Device Attributes table

  • Serial number is IP Fabric’s “Unique Serial Number” (API column sn). This is not the Serial Number column, which represents the Hardware SN (API column snHw). Devices discovered via API can also be assigned using Device Attributes.
  • Hostname is populated by IP Fabric when a device matching the Serial number is found.
  • Attribute is the Device Attribute to assign. Since we want to set the Site based on the serial number, set it to siteName.
  • Value is the attribute’s value to assign. In this case, we want to split the Site L35 into separate Sites 35COLO, 35PRODUCTION, and 35HEADOFFICE.

Creating Rules in the UI

You can create rules in the UI by clicking + Add attribute.

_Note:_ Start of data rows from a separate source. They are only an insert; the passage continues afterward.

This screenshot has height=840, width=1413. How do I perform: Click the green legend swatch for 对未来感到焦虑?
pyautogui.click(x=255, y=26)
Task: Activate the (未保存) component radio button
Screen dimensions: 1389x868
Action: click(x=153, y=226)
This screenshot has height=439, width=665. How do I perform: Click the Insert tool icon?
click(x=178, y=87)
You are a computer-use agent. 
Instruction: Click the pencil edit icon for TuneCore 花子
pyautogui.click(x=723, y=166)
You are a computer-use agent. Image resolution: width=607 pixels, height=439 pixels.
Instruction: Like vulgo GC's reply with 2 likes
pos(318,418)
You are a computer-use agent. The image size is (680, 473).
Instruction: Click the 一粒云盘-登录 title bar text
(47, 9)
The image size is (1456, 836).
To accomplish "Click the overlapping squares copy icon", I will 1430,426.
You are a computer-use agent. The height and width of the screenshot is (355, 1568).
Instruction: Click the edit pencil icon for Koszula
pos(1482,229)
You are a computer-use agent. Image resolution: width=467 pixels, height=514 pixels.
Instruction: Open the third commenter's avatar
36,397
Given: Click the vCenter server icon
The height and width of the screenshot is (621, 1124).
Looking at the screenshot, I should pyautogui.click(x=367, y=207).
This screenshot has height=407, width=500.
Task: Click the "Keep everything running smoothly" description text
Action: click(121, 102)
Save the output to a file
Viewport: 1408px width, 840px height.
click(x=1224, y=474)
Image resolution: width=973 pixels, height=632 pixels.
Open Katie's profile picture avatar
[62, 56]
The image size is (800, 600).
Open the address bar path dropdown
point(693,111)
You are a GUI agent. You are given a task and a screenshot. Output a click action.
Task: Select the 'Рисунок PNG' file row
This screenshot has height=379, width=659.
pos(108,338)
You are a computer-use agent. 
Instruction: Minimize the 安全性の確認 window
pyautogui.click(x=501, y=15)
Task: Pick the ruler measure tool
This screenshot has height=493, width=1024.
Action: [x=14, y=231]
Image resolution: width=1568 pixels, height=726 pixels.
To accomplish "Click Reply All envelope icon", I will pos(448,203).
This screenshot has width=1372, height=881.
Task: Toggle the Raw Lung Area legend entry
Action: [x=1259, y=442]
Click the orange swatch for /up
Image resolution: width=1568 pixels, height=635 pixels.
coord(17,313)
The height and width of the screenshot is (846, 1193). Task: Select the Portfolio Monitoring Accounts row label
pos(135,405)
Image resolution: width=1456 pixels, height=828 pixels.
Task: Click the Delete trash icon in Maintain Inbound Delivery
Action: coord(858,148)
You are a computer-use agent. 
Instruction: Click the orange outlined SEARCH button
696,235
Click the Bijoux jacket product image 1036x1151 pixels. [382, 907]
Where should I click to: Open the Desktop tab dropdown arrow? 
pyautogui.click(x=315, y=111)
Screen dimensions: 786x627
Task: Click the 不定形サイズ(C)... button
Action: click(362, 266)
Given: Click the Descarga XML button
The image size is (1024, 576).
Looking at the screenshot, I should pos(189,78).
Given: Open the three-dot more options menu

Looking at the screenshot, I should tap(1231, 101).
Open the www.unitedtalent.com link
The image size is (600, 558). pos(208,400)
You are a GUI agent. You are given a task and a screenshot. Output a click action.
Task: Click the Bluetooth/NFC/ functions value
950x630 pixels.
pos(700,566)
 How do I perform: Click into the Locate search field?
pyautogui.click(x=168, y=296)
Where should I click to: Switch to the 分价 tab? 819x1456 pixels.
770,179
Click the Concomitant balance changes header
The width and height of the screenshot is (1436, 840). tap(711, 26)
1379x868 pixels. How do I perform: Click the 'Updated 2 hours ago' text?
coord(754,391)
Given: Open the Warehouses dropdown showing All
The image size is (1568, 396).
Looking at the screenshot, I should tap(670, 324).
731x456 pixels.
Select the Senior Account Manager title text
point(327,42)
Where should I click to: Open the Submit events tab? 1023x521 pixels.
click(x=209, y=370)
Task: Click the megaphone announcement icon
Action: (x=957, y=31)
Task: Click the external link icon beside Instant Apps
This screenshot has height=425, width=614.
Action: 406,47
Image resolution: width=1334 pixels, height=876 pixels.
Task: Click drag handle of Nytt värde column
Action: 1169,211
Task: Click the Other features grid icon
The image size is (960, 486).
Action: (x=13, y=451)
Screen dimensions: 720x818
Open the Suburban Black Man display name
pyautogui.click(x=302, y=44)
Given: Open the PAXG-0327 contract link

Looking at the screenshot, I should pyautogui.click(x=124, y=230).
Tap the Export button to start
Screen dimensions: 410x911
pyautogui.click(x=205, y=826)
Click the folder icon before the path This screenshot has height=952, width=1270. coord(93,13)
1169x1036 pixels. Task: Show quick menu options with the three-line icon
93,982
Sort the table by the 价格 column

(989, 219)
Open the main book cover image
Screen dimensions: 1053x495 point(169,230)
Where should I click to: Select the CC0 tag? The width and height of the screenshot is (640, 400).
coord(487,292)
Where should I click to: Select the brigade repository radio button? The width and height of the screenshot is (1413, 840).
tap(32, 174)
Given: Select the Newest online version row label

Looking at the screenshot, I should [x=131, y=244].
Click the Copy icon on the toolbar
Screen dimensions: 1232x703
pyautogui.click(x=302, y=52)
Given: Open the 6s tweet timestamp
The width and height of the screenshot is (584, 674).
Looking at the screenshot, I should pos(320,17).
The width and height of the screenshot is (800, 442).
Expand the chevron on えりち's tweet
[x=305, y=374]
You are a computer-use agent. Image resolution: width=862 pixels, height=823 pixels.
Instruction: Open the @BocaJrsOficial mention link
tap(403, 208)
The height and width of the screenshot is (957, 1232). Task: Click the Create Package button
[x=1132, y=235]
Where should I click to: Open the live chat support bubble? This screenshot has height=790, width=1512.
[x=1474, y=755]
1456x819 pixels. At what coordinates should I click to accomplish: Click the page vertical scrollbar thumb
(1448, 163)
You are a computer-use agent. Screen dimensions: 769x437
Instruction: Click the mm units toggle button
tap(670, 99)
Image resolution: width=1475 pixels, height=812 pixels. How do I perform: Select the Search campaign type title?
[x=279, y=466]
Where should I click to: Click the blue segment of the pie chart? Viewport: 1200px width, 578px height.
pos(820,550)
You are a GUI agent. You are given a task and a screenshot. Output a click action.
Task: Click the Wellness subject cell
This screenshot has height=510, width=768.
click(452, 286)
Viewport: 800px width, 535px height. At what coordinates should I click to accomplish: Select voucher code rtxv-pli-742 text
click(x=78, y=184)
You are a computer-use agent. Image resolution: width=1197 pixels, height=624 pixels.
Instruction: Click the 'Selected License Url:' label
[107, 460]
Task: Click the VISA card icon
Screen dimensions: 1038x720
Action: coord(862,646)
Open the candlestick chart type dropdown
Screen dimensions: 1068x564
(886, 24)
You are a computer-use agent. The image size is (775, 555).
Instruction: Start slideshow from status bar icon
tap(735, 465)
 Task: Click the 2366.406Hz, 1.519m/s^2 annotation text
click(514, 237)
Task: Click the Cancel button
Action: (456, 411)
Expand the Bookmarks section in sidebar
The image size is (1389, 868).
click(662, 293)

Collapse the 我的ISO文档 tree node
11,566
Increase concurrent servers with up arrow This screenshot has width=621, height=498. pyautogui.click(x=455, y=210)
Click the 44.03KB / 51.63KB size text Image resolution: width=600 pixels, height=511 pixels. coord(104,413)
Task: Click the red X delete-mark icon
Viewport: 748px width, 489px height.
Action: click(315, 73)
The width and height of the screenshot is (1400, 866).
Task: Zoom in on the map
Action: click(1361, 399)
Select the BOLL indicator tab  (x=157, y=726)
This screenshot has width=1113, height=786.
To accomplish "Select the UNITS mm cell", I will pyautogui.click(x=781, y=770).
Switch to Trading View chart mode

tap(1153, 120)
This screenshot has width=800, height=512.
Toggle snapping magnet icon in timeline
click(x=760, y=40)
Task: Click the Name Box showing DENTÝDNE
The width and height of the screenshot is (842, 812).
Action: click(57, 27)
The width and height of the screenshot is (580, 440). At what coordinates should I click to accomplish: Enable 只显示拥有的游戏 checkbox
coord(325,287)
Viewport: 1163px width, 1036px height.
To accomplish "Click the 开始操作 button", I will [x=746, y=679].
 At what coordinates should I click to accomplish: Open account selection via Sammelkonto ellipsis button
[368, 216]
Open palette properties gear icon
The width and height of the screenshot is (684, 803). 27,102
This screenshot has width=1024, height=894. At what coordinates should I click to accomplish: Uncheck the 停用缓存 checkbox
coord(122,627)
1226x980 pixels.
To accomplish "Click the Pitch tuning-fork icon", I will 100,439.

This will provide you with a form to fill out.

Add Attribute

Dropdown

Creating Rules via the API

The API is the preferred method of creating rules as it allows for bulk importing. Use the PUT method on the endpoint https://<IPF_URL>/api/<IPF_API_VERSION>/attributes/global. Below is an example of the payload:

Example

{
    "attributes": [
        {"sn": "<DEVICE SERIAL NUMBER01>", "value": "<SITE NAME>", "name": "siteName"},
        {"sn": "<DEVICE SERIAL NUMBER02>", "value": "<SITE NAME>", "name": "siteName"}
    ]
}

Info

It’s important to specifically use the siteName attribute to define the Sites in IP Fabric. You can define other attributes as well, but site separation is solely based on siteName.

Rule Priority

Rule priority

Rule precedence is defined by the order from top to bottom. So, in the example above:

  1. Manual site separation (if enabled) will look at the Device Attributes and try to first assign a device based on its serial number if a match is found.

  2. Rules you define. In the example above, it will check the following:

    1. If SNMP Location matches IPFABRIC, (LAB01) → Site LAB01.
    2. If Hostname matches ^L21 → Site MPLS.
    3. If Hostname matches ^(L\d{1,2}) → Site L2-99.
  3. Try to assign devices without sites based on device neighborship (if enabled).